• LIST OF TASKS
a. From the Maya article, list every industry named in its Industry entry.
b. Transcribe the stretch of the Maya article from "- Headquarters: 6/F" through "Metro Manila, Philippines.".
c. According to the Maya article, in what month and year was Smart Money launched?

• PASSAGE TO READ
Maya
- Founded: December 2000; 25 years ago
- Predecessors: Smart Money (2000–2016) PayMaya (2016–2022)
- Headquarters: 6/F Launchpad Center, TV5 Media Center Complex, Reliance corner Sheridan Streets, Barangay Buayang Bato, Mandaluyong, Metro Manila, {{{location_country}}}
- Area served: Philippines
- Key people: Manny V. Pangilinan (Chairman, Voyager Innovation; Chairman, Maya Philippines, Inc.; Chairman-Emeritus, Maya Bank, Inc.); Alfred Panlilio (Board Member, Voyager Innovations & Maya Philippines, Inc.); Orlando B. Vea (CEO, Maya Group);
- Industry: Financial services; Mobile Payment; Point of sale; Digital banking;
- Parent: Voyager Innovations, Inc.
- Website: www.maya.ph

= Maya (mobile payments) =

Philippine mobile payments platform

Maya (formerly known as PayMaya) is a brand of Filipino financial services and digital payments based in Metro Manila, Philippines.

==History==
The ancestral product/service, was launched in December 2000 as Smart Money powered by Smart e-Money, Inc., in cooperation with 1st e-Bank (formerly PDCP Bank; now merged into BDO Unibank) and Mastercard. It was claimed that it was the world's first card linked to a wireless phone and was marketed by Smart Communications as one of the biggest innovations in finance.

• SUPPLIED INFORMATION
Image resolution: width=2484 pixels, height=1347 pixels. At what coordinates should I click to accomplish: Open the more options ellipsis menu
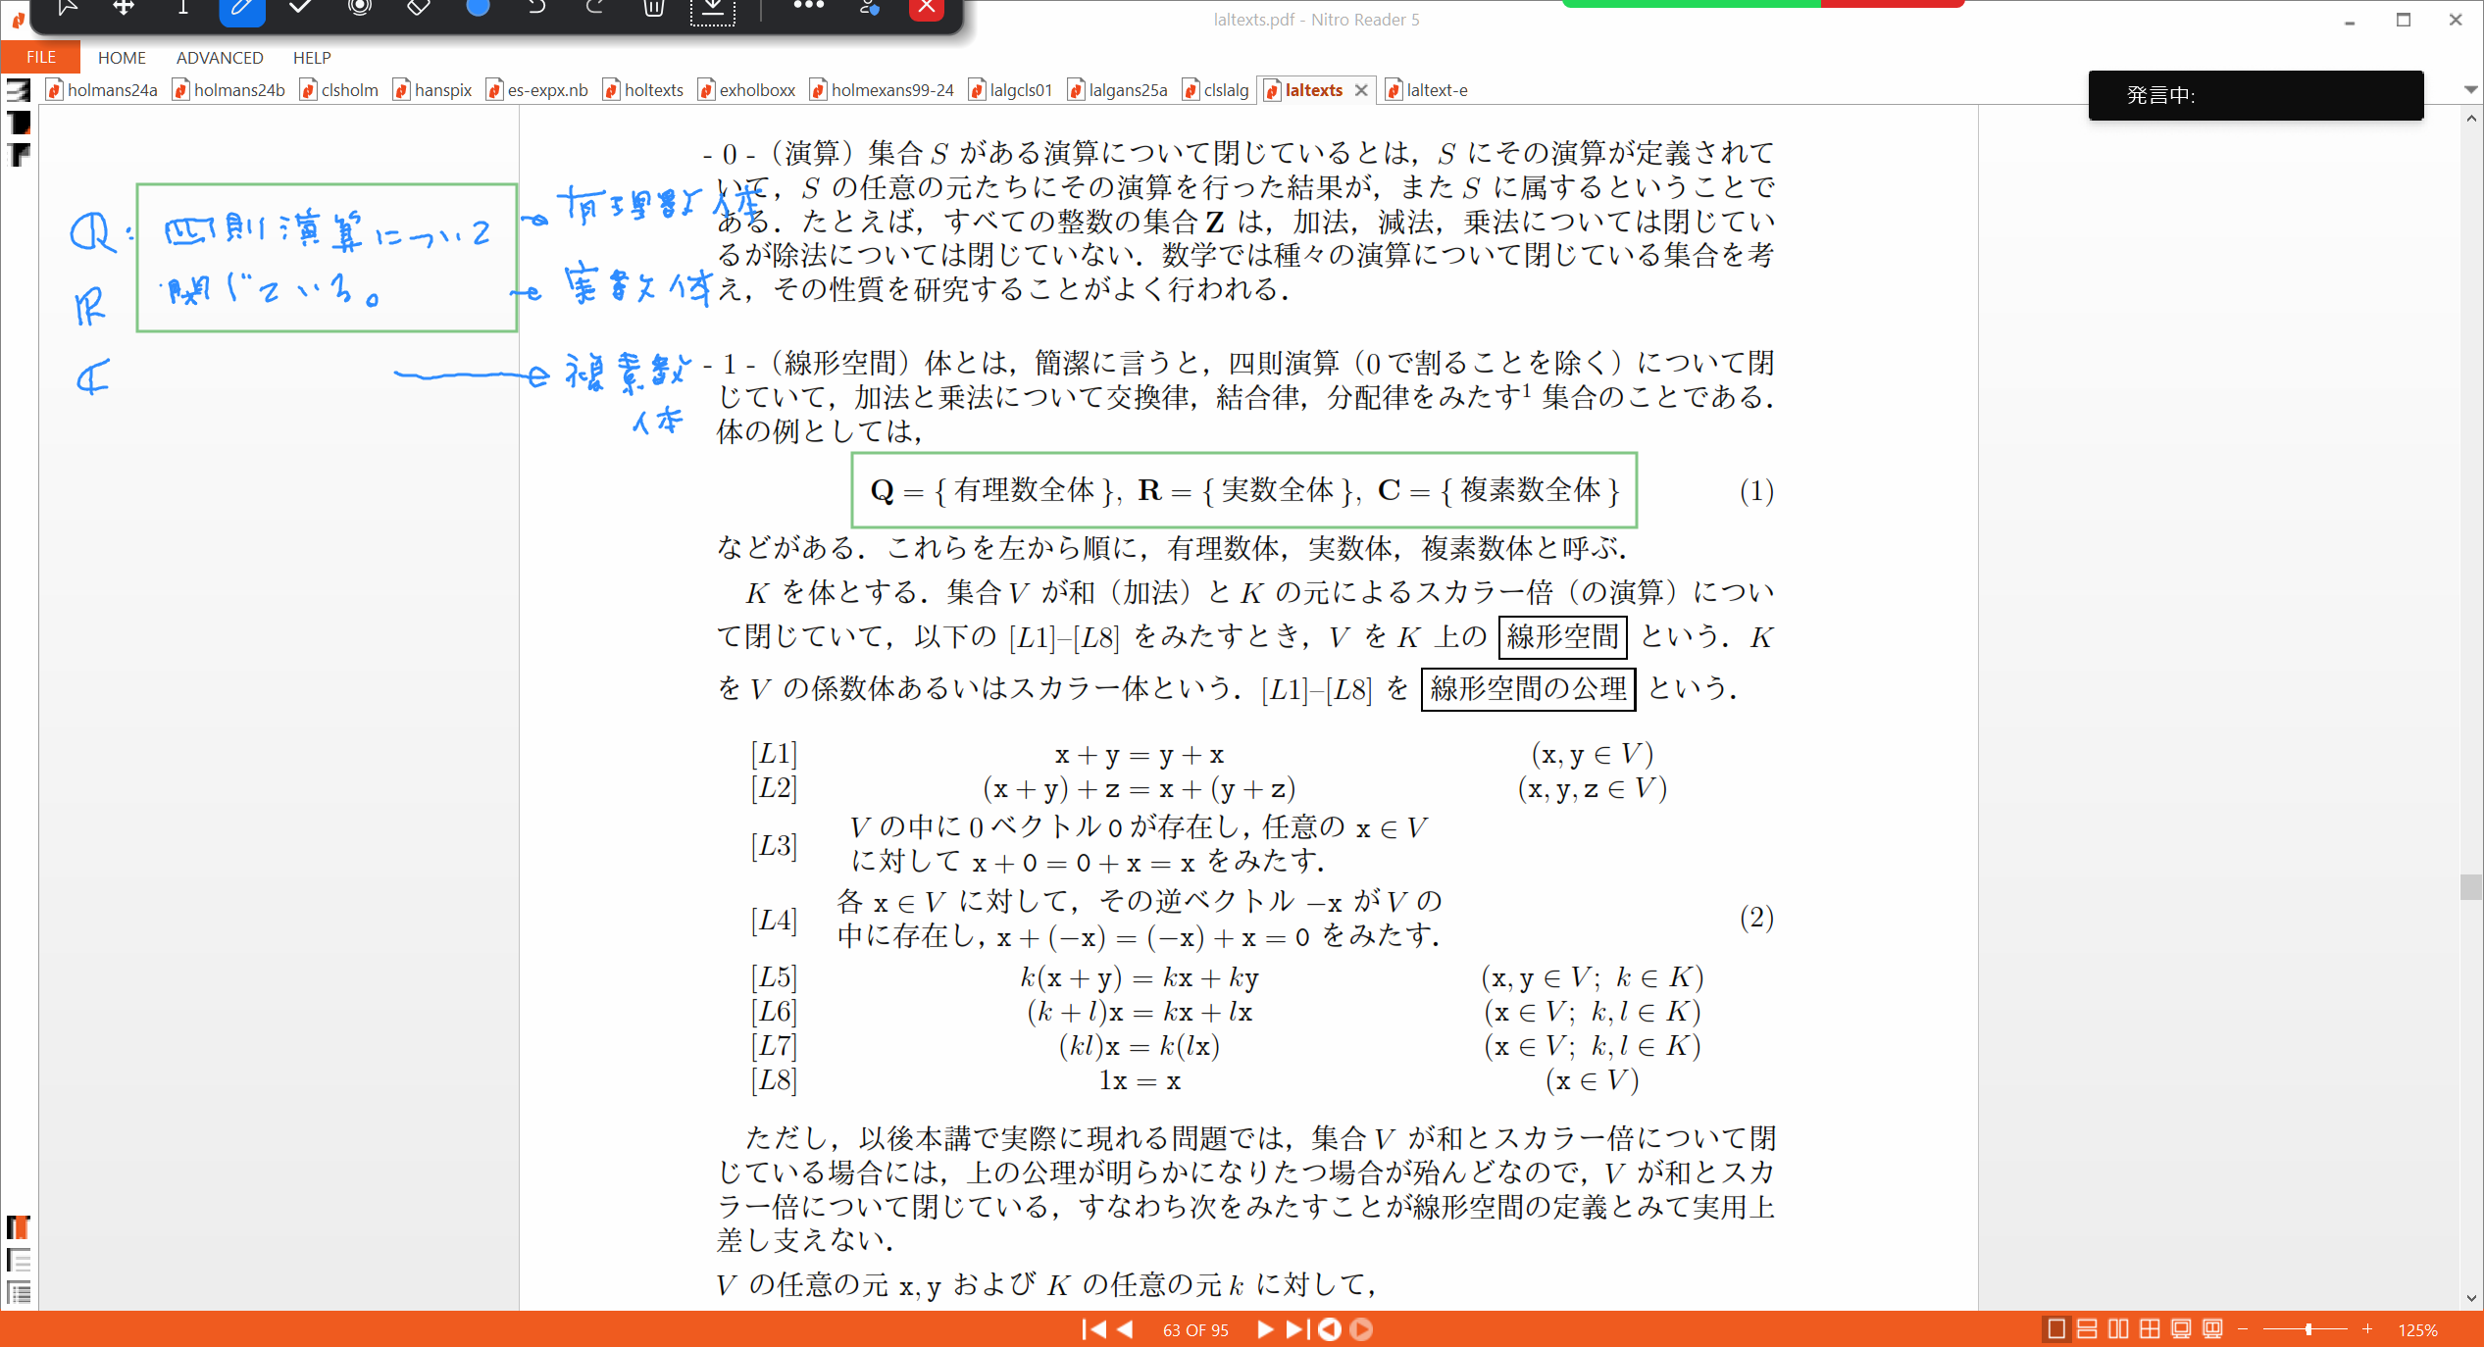click(x=809, y=6)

• RESULTS FOR THE EXERCISE
a. Financial services; Mobile Payment; Point of sale; Digital banking

b.
- Headquarters: 6/F Launchpad Center, TV5 Media Center Complex, Reliance corner Sheridan Streets, Barangay Buayang Bato, Mandaluyong, Metro Manila, {{{location_country}}}
- Area served: Philippines
- Key people: Manny V. Pangilinan (Chairman, Voyager Innovation; Chairman, Maya Philippines, Inc.; Chairman-Emeritus, Maya Bank, Inc.); Alfred Panlilio (Board Member, Voyager Innovations & Maya Philippines, Inc.); Orlando B. Vea (CEO, Maya Group);
- Industry: Financial services; Mobile Payment; Point of sale; Digital banking;
- Parent: Voyager Innovations, Inc.
- Website: www.maya.ph

= Maya (mobile payments) =

Philippine mobile payments platform

Maya (formerly known as PayMaya) is a brand of Filipino financial services and digital payments based in Metro Manila, Philippines.

c. December 2000